(Problem to solve): Copy the data below line for line, with no changes.

Source records:
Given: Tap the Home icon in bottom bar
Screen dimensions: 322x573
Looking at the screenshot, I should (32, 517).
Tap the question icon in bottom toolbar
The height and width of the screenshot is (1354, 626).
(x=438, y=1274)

(Reply to the task):
Given: Tap the Home icon in bottom bar
Screen dimensions: 322x573
Looking at the screenshot, I should (32, 517).
Tap the question icon in bottom toolbar
The height and width of the screenshot is (1354, 626).
(x=438, y=1274)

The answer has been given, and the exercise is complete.